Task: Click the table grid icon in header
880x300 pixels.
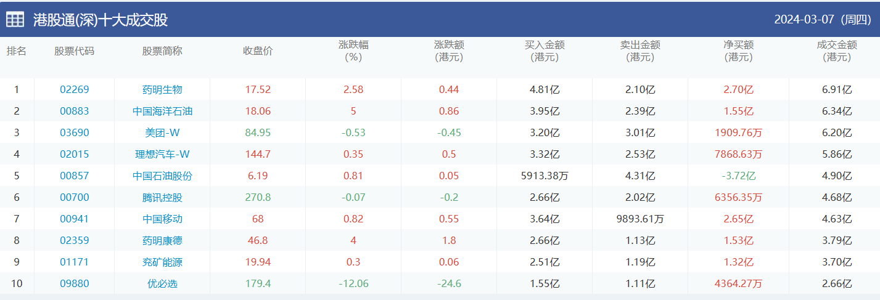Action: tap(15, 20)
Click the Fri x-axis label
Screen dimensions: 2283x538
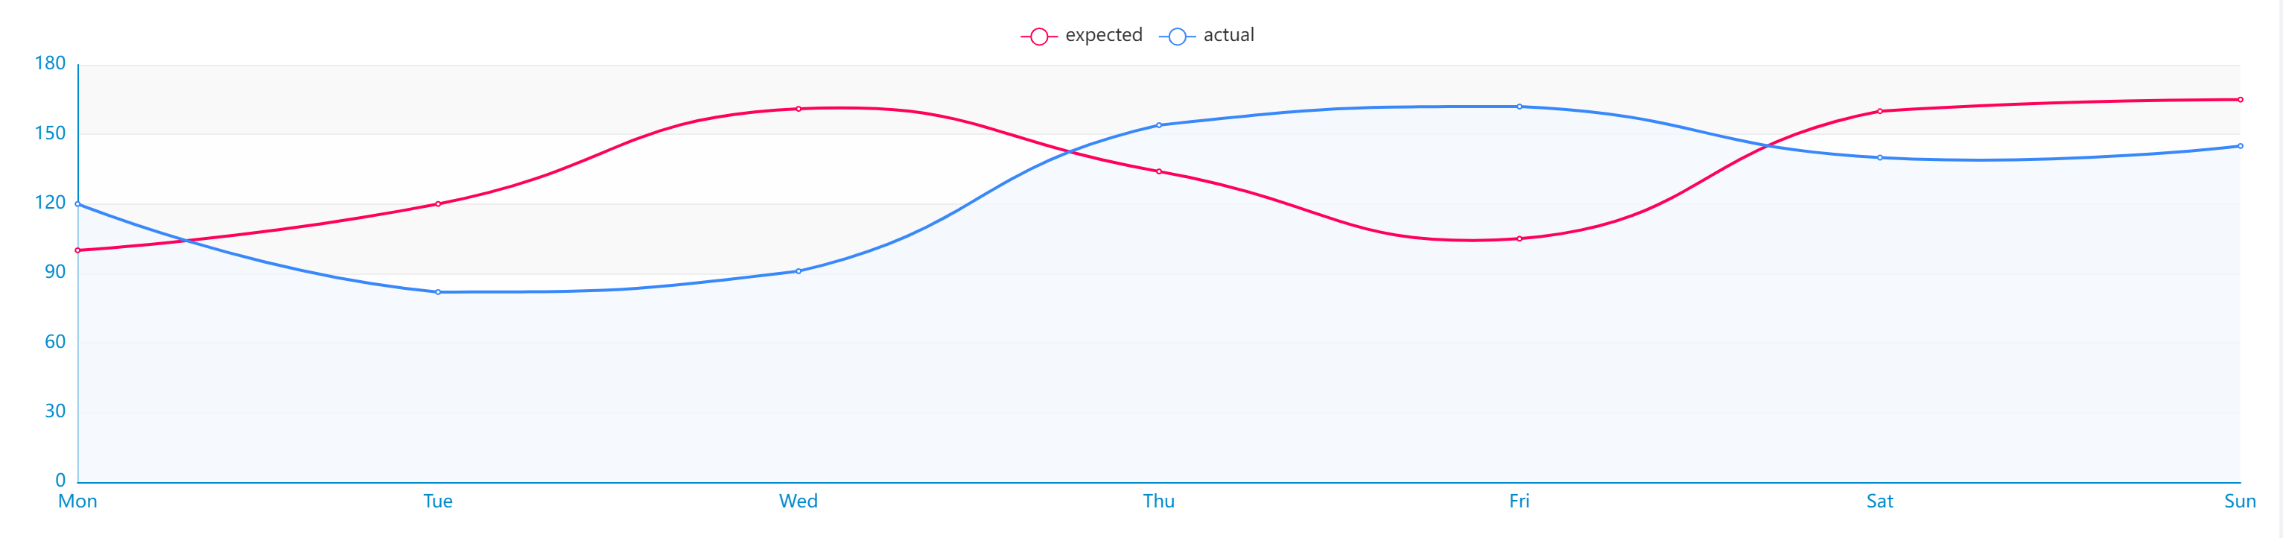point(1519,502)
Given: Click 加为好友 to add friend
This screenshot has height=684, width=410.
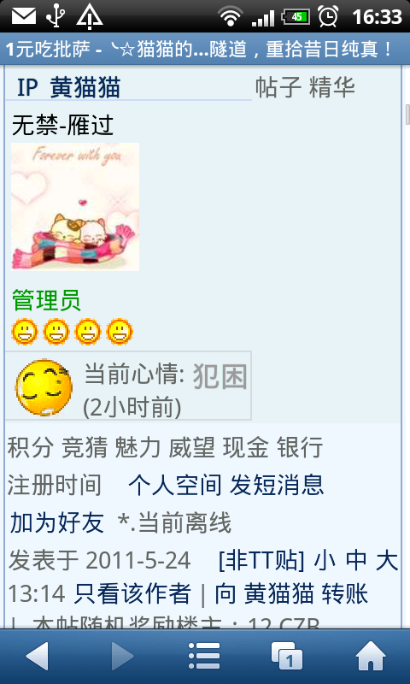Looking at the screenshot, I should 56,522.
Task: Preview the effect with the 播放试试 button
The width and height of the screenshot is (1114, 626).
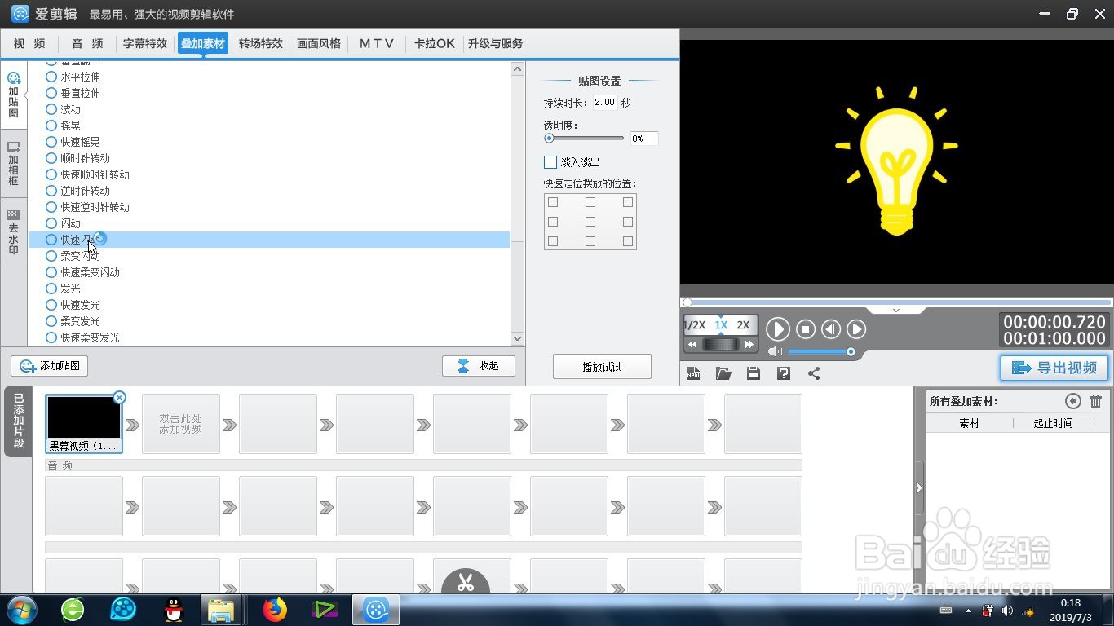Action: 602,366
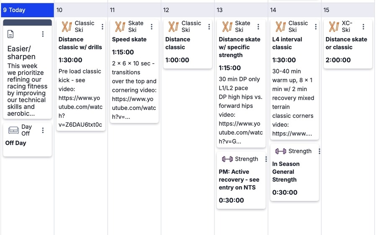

WRITTEN REQUEST — Rewrite every line of the records with "Click" replaced by "Select" and everything else unchanged. Leave the pictures out.

SOLUTION FOR THIS TASK —
Task: Select the table grid icon in header
880x300 pixels.
Action: tap(15, 20)
Select the Fri x-axis label
Screen dimensions: 2283x538
point(1519,502)
Given: Select 加为好友 to add friend
This screenshot has height=684, width=410.
Looking at the screenshot, I should 56,522.
Task: Preview the effect with the 播放试试 button
The width and height of the screenshot is (1114, 626).
Action: 602,366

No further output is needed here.